___ DATA FOR THE TASK ___
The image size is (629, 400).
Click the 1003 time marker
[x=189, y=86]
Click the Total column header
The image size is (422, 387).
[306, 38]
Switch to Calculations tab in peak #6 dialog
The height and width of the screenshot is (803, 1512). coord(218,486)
___
___ DATA FOR THE TASK ___
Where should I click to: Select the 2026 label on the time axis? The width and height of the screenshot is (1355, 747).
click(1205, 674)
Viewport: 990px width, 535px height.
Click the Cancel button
___
___ DATA FOR THE TASK ___
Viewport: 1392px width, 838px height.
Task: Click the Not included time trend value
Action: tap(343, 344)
___
WHAT IS EXPECTED: Retype exactly, and only, the lines above from the one where "Viewport: 990px width, 535px height." occurs up to and including the one where "Click the Cancel button" occurs.

OUTPUT OF THE EXERCISE:
Viewport: 990px width, 535px height.
Click the Cancel button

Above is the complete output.